Shen Wei closed his eyes, a beat too late; Zhao Yunlan's fingers found their way to his face, tugged a slack eyelid up. His voice fell into a whisper. "Can you see at all?"
He shook his head. "It's just... burst vessels. Temporary. I won't need my eyes to - "
Evidently he wasn't to finish any of his sentences today. Zhao Yunlan's fingers laid against his lips, stunning him.
"Unbelievable," Zhao Yunlan said, and sighed. "Okay. Stop talking, shhh, don't talk anymore, don't move, don't do anything.
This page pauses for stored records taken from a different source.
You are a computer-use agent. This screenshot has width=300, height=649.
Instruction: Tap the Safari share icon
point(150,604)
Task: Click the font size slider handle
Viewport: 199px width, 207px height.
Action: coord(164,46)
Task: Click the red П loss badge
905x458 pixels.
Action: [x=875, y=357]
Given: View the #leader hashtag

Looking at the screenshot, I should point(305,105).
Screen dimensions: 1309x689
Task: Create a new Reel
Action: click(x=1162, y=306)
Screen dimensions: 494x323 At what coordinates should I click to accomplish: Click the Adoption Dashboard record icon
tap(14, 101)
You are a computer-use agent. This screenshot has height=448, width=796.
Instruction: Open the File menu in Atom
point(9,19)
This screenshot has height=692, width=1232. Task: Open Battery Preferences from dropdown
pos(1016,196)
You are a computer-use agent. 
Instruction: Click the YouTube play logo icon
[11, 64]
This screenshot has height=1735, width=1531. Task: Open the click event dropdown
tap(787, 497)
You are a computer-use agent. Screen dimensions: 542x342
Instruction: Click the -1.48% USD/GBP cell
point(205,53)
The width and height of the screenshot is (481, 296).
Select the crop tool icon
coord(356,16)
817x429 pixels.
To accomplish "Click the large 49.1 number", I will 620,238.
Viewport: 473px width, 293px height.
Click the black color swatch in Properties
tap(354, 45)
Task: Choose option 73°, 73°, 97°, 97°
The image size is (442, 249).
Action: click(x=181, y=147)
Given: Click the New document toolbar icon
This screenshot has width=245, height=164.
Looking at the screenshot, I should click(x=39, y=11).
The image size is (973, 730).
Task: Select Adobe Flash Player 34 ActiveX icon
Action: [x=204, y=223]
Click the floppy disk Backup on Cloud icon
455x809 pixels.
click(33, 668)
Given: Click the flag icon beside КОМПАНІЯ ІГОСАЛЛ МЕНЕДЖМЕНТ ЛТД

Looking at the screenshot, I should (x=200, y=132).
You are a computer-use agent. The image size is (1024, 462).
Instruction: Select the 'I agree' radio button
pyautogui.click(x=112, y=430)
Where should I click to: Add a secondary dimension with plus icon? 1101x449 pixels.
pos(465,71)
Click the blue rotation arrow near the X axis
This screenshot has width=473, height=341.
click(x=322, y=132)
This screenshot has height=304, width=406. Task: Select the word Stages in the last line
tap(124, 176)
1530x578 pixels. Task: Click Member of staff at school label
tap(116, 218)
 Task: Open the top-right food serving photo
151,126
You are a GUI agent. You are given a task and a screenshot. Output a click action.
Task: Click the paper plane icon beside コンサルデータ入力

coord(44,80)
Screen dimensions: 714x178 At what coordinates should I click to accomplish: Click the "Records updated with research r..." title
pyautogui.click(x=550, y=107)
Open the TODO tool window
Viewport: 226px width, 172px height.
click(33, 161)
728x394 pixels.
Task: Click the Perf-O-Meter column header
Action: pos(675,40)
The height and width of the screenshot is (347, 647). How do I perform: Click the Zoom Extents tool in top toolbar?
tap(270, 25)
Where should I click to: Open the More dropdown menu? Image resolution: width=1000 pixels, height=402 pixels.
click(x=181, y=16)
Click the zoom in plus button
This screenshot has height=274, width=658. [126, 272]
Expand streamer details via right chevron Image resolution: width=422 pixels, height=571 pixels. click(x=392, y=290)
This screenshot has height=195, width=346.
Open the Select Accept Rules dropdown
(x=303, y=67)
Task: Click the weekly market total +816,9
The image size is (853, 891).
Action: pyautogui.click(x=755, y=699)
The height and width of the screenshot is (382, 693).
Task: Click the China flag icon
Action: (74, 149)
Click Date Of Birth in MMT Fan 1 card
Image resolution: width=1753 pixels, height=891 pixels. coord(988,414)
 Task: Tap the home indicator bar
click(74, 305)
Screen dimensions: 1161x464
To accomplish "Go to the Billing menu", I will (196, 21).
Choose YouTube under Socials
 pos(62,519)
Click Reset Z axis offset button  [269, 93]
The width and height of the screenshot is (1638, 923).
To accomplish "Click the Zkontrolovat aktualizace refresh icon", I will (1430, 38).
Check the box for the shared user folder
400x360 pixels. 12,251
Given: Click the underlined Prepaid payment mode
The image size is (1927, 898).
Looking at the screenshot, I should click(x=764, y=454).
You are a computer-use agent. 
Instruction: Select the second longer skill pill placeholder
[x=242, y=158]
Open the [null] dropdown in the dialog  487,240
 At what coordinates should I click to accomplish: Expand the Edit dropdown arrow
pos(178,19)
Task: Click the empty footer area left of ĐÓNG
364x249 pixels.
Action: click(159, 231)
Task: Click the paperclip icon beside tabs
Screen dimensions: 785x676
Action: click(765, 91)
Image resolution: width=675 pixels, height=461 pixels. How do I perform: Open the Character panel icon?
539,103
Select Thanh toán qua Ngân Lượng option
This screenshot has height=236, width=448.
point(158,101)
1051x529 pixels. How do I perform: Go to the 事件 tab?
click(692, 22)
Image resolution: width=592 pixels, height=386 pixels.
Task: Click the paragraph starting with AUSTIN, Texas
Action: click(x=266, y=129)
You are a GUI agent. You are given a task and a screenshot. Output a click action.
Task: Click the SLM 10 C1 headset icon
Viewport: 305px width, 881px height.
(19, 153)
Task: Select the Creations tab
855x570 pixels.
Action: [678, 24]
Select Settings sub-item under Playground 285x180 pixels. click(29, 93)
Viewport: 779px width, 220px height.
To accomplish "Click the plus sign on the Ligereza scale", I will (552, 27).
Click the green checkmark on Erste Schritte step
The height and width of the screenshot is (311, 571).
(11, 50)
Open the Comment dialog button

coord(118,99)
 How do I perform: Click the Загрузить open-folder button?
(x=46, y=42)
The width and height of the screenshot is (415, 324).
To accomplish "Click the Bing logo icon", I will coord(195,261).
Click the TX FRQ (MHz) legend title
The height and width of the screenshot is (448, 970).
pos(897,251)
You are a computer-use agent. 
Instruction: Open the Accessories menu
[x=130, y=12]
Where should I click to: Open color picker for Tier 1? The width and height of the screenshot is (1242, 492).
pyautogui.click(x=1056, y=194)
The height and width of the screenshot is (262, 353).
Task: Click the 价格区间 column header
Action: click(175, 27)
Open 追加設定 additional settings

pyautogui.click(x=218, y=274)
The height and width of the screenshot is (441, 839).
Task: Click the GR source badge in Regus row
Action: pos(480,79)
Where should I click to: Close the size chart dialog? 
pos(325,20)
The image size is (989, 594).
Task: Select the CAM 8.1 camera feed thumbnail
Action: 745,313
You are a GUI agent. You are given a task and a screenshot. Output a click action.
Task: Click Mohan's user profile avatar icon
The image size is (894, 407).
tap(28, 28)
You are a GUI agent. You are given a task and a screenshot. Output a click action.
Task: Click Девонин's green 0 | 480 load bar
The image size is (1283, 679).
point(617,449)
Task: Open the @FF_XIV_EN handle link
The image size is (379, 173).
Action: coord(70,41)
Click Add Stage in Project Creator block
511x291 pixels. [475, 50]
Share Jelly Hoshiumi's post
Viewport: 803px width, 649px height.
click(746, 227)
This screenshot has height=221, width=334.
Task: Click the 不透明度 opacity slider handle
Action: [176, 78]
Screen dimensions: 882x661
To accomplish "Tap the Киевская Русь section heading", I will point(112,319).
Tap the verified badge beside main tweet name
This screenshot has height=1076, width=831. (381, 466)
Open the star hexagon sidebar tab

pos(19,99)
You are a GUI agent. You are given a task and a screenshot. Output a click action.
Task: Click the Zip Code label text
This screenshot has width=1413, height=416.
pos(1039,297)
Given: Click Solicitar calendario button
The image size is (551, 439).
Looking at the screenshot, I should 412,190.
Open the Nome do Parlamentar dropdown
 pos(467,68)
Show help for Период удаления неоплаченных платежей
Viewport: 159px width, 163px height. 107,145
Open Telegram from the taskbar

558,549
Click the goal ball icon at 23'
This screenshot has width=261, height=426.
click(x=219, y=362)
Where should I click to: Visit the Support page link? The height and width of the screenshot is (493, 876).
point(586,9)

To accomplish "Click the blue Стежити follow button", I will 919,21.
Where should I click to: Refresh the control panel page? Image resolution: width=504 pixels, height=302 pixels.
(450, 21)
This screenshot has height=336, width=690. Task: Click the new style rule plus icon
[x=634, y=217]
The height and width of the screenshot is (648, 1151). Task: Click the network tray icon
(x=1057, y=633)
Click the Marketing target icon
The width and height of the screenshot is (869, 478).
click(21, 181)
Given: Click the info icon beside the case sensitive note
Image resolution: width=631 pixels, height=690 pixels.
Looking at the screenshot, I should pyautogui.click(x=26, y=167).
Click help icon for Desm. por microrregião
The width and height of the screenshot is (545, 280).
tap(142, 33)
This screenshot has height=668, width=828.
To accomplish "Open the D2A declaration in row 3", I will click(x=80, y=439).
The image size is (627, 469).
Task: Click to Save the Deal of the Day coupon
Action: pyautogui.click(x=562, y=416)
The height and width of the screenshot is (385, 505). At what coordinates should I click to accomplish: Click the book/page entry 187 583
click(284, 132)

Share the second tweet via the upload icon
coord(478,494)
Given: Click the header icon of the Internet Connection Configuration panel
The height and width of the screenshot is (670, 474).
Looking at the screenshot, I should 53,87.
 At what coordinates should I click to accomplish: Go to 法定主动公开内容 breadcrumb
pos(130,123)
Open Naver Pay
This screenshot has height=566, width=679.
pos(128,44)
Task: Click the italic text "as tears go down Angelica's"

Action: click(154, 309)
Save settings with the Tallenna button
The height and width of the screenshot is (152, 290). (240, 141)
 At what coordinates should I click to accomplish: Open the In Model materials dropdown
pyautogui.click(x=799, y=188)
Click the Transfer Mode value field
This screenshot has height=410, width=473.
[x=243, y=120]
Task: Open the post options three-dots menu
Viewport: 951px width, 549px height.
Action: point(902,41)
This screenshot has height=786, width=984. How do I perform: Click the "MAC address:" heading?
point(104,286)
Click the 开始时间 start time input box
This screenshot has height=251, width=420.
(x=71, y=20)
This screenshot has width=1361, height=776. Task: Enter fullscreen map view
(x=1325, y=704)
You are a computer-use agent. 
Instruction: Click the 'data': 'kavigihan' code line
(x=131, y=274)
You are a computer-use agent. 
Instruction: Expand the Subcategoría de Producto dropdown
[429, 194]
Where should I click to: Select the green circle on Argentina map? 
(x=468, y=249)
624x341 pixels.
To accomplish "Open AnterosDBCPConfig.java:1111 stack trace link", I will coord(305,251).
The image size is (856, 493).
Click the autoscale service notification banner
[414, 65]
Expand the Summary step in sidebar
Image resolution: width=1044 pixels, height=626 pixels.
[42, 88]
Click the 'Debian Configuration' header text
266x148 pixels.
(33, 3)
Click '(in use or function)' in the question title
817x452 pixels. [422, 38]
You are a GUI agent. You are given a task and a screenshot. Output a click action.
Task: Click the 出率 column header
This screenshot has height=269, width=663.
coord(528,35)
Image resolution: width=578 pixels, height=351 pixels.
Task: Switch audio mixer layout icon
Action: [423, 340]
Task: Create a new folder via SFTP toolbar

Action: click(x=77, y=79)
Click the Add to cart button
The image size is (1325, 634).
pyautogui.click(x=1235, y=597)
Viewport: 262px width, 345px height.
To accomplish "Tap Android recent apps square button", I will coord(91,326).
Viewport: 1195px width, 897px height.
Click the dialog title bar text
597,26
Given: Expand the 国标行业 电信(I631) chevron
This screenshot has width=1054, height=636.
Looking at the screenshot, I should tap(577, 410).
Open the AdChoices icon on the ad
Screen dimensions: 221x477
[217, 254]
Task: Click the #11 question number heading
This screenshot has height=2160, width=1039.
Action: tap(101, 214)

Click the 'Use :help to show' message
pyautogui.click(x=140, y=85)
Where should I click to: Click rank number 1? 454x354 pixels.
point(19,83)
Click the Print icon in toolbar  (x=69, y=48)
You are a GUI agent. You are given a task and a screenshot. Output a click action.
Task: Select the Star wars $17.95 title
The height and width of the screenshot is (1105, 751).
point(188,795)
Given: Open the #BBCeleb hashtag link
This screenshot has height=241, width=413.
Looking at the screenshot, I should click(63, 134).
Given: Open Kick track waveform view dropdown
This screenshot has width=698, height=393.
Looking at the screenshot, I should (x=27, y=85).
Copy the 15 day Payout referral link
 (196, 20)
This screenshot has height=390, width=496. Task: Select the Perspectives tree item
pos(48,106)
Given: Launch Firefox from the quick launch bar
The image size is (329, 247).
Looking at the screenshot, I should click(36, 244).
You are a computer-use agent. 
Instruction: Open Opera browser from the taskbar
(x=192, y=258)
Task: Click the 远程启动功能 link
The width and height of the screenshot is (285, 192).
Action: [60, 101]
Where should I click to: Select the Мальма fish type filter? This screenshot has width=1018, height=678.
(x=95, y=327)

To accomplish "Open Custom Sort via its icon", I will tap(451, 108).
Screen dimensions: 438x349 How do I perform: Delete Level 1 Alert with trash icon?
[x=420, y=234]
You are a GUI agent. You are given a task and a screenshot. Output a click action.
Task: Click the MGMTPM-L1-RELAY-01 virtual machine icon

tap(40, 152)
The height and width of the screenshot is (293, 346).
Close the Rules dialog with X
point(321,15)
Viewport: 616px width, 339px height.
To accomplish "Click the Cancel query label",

If you even think about teleporting us out, I will shoot you in the leg."
If Shen Wei laughed, he'd begin coughing again, and he couldn't spare any more blood. His lips still moved himself into a smile without his conscious input. "Understood."
The world went hazy and indistinct again, for a while. Zhao Yunlan's hands were on him, unbearably warm against his chilled skin; he was moved, or maybe the world moved around him. Zhao Yunlan was talking, but not to him. The sound of the small waterfall filtered into his consciousness, incongruously loud. He could feel the soft, exhausted shine of Dai Xia’s energy, still deeply asleep under the weight of his command. It was good, because if she woke up and pulled more power from him, they were all done for.
Everything hurt. Zhao Yunlan was alive and angry with him. Everything was all right for a moment.
When Shen Wei surfaced to sharper clarity again, he was leaning against something warm and leather-stiff - oh, Zhao Yunlan's jacket. He was slumped against Zhao Yunlan, bracketed by Zhao Yunlan’s spread legs, his head on Zhao Yunlan’s shoulder. His thoughts were slow and unwieldy, swimming around his head like blind, pale underwater fish.
"Xiao Wei," Zhao Yunlan said over his head, softly, "are you with me?"
Zhao Yunlan's hand was combing slowly through his bloody hair, scratching a bit against his scalp, the only pleasant sensation amidst the sea of bright, battering pain.
Despite it, despite everything, his heart sang with joy.
"I have grading to do," he said, inanely. "For the class tomorrow."
Zhao Yunlan's laughter was quiet and fond, and danced around his face like fireflies. "Oh, Professor Shen. How irresponsible of you."
He tried to move and couldn't hold back a moan. Zhao Yunlan's fingers tightened in his hair for a second, a warning.
"I told you not to move. We're fine, I managed to get Lin Jing, he's called in reinforcements and they'll dig us out sooner or later. There's a bit of air getting in with the water, I think. Just hang on, okay?"
Shen Wei nodded, or at least approximated a nodding motion the best he could. He wished futilely he could move at all; the blood on his face and neck was drying in maddeningly itchy, crusty swaths.
Something must've shown on his face, because Zhao Yunlan said "Hey," and smoothed the hair off his forehead. "Wait a minute, okay?"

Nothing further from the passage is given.